A certa altura do filme, alguém das personagens disse-lhe:
«Canta-lhe a Tinalina…» 
Já em casa comentámos o "canta-lhe a Tinalina" à mistura com sorrisos.
«Quem é essa Tinalina?» perguntou o Escarumba, intrigado.
«Tens alguma coisa com isso?» 
«Mãe!»
«Maria Odete, ele já sabe que não gosto de curiosos...» 

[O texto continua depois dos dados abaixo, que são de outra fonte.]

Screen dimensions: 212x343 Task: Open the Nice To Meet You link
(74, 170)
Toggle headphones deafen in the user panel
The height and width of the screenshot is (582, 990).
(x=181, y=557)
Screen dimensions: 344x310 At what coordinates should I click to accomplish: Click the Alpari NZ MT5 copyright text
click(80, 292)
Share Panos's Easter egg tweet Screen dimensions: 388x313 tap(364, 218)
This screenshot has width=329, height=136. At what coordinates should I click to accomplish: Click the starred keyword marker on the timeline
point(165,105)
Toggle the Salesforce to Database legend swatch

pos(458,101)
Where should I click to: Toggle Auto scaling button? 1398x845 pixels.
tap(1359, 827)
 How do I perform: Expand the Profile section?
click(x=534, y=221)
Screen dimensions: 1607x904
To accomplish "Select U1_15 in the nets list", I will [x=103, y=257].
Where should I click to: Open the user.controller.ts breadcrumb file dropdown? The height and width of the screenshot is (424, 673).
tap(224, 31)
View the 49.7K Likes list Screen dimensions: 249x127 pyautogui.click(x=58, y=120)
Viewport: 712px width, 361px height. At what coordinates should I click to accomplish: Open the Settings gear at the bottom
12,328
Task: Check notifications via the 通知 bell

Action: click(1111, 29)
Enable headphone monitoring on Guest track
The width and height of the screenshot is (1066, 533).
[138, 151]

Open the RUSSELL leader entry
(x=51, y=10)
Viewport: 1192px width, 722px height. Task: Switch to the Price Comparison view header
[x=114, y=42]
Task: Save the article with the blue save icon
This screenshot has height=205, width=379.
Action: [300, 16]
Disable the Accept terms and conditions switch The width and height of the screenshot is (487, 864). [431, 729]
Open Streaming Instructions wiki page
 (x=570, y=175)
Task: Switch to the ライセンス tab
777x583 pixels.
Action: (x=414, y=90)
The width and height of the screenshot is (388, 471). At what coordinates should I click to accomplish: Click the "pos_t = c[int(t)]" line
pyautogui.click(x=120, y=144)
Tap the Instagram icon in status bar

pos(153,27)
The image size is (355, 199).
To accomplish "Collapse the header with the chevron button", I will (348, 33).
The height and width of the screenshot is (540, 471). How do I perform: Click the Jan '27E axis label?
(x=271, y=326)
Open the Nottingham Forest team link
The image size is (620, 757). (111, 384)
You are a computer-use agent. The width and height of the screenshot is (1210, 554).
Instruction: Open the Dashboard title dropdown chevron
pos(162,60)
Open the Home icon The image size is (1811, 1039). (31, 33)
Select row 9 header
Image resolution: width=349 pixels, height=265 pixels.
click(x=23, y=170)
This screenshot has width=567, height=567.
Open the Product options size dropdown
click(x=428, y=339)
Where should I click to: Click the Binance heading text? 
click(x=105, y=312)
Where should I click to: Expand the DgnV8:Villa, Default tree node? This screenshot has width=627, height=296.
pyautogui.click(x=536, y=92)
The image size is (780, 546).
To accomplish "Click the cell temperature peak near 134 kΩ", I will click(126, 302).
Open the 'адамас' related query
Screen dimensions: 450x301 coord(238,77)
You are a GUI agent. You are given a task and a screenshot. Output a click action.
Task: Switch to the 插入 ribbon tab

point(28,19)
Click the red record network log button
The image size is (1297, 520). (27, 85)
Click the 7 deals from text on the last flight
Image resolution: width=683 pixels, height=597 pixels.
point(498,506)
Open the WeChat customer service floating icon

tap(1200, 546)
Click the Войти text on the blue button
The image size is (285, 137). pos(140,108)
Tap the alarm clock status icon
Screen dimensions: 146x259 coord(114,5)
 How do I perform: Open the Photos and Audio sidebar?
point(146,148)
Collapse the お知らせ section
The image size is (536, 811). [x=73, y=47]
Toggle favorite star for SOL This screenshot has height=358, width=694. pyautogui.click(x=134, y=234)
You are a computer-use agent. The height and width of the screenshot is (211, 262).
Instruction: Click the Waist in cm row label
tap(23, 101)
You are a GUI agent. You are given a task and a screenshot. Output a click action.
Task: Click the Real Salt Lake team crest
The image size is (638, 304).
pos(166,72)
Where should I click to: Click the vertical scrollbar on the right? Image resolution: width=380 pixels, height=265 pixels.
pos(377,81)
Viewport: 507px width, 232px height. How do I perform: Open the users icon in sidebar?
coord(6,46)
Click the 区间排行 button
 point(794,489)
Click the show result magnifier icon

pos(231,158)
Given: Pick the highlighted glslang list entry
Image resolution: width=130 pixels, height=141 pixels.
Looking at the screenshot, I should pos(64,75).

Não voltei a ver esse filme. Na cena em questão, talvez fosse um modo de agradar a uma jovem por quem se apaixonara. Ou assim.
Nessa noite, depois do jantar, a minha tia, talvez agradada com o meu comportamento após a sua queda desastrosa, ordenou ao Escarumba para me levar à Feira Popular que se situava não muito longe da casa. Achei curiosa a expressão do seu rosto a iluminar-se. 
«Aqui há coisa!» pensei. 
«Com muito gosto, minha sogra.» 
«Temos caso.» Disse ela, também desconfiada.
«Nada disso. Preciso de espairecer. O trabalho apertou.» 
«E verdade, mãe, o Teixeira já se queixou que anda cansado. Aquele maldito ferro escalda-lhe o peito. 
Tempo de austeridade. Bem podia ter ido também a prima Maria Odete e nunca teria acontecido o que aconteceu.
«Estás pronto, Mário?» perguntou o Escarumba.
«É melhor ires primeiro à casa de banho.» Disse a tia Adelaide. 
E fui.
«Pega lá uns rebuçados para te entreteres, rapaz.» Ofereceu a prima Maria Odete.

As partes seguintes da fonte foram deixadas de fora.